A luz nos novos concertos dos Coldplay só vai funcionar se os fãs saltarem

É uma das iniciativas do grupo britânico para criarem uma digressão mais amiga do ambiente.
É uma abordagem diferente.

Em 2019, Chris Martin, o vocalista dos Coldplay, disse que ficaria bastante desiludido caso a sua próxima digressão mundial não tivesse uma pegada de carbono neutra. Não alcançou este objetivo, mas conseguiu criar espetáculos mais amigos do ambiente. Como? Usando os fãs como energia. Isto porque na nova digressão do grupo haverá uma pista de dança cinética que só produzirá luz caso os fãs saltem.

“Quando eles se movimentam, dão energia ao espetáculo”, contou o músico à “BBC”. “E nós temos bicicletas que fazem a mesma coisa. Quanto mais as pessoas se mexem, mais elas ajudam. Sabem quando os vocalistas pedem para saltarem? Quando eu disser isso, vou precisar mesmo que saltem. Se não o fizerem, as luzes vão abaixo”, explica.

Se a abordagem for tão linear quanto Chris Martins faz parecer, os fãs provavelmente ficarão às escuras durante certos clássicos do grupo que fazem parte do repertório de todos os concertos, como “The Scientist” e “Fix You”. Isto porque sendo estas músicas baladas, é pouco provável que os fãs sejam incentivados a saltar freneticamente.

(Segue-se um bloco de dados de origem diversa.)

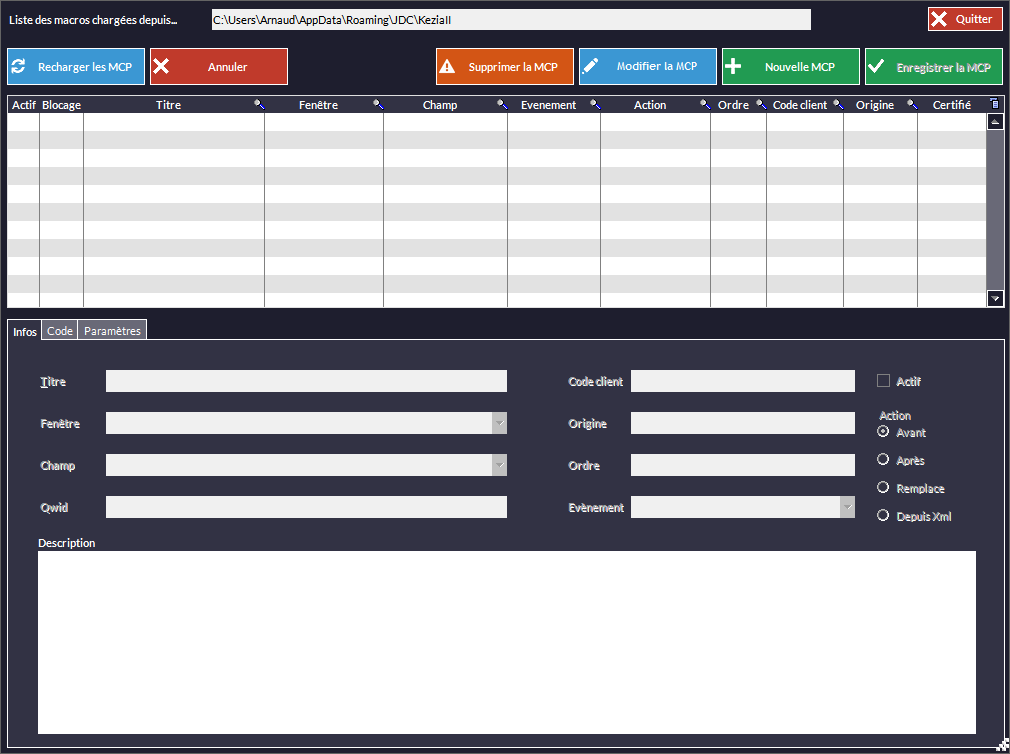Click the search icon in Origine column header
Image resolution: width=1010 pixels, height=754 pixels.
911,104
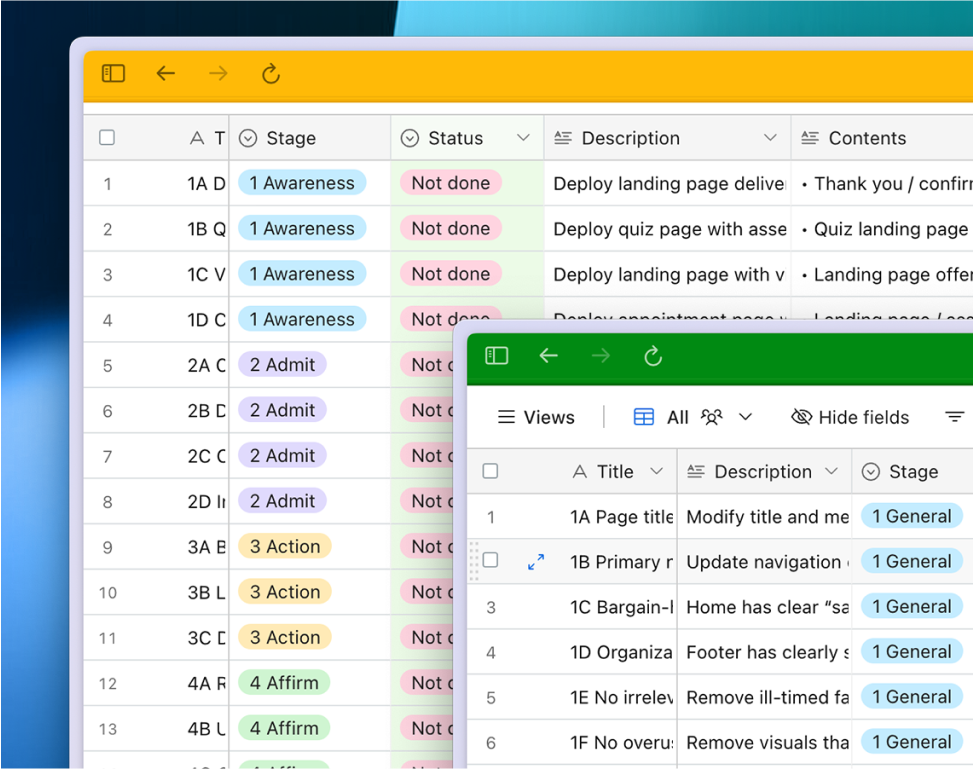Screen dimensions: 973x769
Task: Switch the All grid view selector
Action: tap(692, 417)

Além desta iniciativa, os Coldplay garantiram que irão plantar uma árvore por cada bilhete vendido, o que pode ser um grande sucesso, visto que na última digressão do grupo, em 2016, atuaram para mais de cinco milhões de fãs, numa das maiores tours de sempre.

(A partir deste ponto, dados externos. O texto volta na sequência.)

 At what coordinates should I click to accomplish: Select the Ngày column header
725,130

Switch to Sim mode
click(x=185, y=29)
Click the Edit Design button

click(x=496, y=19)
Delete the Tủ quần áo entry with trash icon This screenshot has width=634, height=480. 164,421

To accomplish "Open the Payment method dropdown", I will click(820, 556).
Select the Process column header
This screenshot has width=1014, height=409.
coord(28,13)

Chris Martin já está à espera de repercussões para outras das suas ações, também ligadas ao meio ambiente, como o facto de ainda voarem de jato privado. “Não me importo com qualquer tipo de repercussões. Estamos a dar o nosso melhor e não somos perfeitos”, confessa. “E as pessoas que nos criticam por isso, por voarmos de jato privado, têm razão. E não temos qualquer argumento contra tal”, adianta ainda.

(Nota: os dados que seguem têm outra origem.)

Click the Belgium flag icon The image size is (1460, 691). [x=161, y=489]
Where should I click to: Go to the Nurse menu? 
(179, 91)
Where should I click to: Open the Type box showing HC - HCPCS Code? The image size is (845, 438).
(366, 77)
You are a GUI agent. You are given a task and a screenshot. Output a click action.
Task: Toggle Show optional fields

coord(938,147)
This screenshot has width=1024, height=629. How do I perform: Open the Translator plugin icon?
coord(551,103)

Os Coldplay têm ainda outras ideias para uma digressão mais eco-friendly: o itinerário da tour vai minimizar as viagens aéreas; o cenário será construído com material mais amigo do ambiente, como bambu; efeitos como lasers e luzes foram modificados para serem mais eficientes em termos de energia e as pulseiras de LED usadas pelos fãs serão feitas de materiais originários de plantas e 100 por cento compostáveis.

Esta digressão de 2022 emitirá menos 50 por cento de dióxido de carbono do que aquela de 2016 e, segundo o artista, poderá mudar a maneira como as digressões mundiais funcionam.